Por tudo isto, e principalmente pelo ideal cristão que nos anima, jamais fizemos campanha racista. À diferença étnica opomos a igualdade espiritual de todos os homens.
Brancos e negros, caboclos e mamelucos, jagunços e caudilhos, todos são brasileiros, capazes de cooperar com a sua parcela de esforço, de coragem e de dedicação na obra de reconstrução da Pátria.
Se o índice étnico os separa, o espírito os irmana.
Dentro do nosso caráter cristão não há lugar para antagonismos e preconceitos raciais. Esse caráter que se revela a cada passo na concepção do Integralismo é o grande motivo de sua superioridade e de sua vitória.
Quando morrer a civilização da velha Europa e se realizar o sonho de Keiserling, através da grandeza da Nova América, será esse caráter para o mundo o despertar de novas energias, sob o influxo das quais talvez se abrande o paganismo hodierno dos povos decrépitos. Pois, como diz Plínio, “enquanto os demais povos se movimentam no sentido do Estado Forte, nós vamos mais longe, porque desejamos o Estado Integral, que contém todas as forças e representa o equilíbrio perfeito.
“O Estado Forte é a transição para o Estado Integral. Um dia, a Europa virá aprender com o Brasil.
“Do Continente Sul-Americano sairá à palavra de ordem. Essa palavra é a mesma que está realizando o maior movimento do mundo atual, como extensão geográfica e o mais profundo como significação cultural e espiritual.
“No limiar do século XX, alvorece a Civilização Atlântica. É a voz da América pela voz da Pátria Brasileira”. (11)

NOTAS:
1 -  Gustavo Barroso – O QUE O INTEGRALISTA DEVE SABER.
2 - G. Roux – ORGANIZAÇÃO DO ESTADO NOVO ITALIANO.
3 - No homem distinguimos o indivíduo e a pessoa. Como indivíduo, isto é, como átomo do organismo social, deve o homem subordinar-se à sociedade, sacrificando mesmo o seu bem individual ao bem superior da coletividade. Como pessoa, porém, isto é, como realidade espiritual individuada e distinta, é o homem dotado de direitos imprescritíveis e inalienáveis que devem ser, por certo, respeitados pelo Estado.

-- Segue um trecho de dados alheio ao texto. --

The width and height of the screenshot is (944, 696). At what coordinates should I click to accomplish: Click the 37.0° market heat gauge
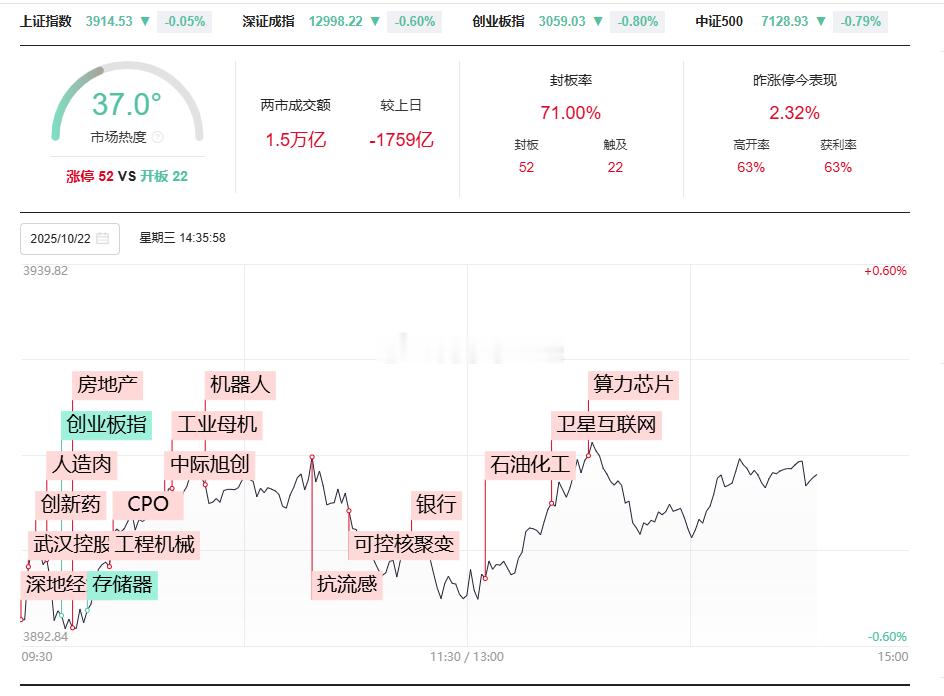pyautogui.click(x=127, y=102)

4 - Jacques Maritain – TROIS RÉFORMATEURS.
5 - G. Roux – Op. Cit.
6 - G. Roux – Op. Cit.
7 - G. Roux – Op. Cit.
8 - G. Roux – Op. Cit.
9 - G. Roux – Op. Cit.
10 - O racismo apoia-se, sem dúvida, sobre teorias passadistas e unilaterais. Hoje reconhece a ciência moderna que não é a raça o único fator concorrente da superioridade de um povo. Inúmeros outros fatores (e entre eles o geográfico, o histórico, o econômico, o educacional, o religioso, etc.) concorrem, além, além do índice étnico, para essa superioridade.
11 - Plínio Salgado – A QUARTA HUMANIDADE.

A.Machado Paupério J. Rocha Moreira: “Introdução ao Integralismo”. Rio de Janeiro, Record, s/d. Transcrição das págs. 169 até 182.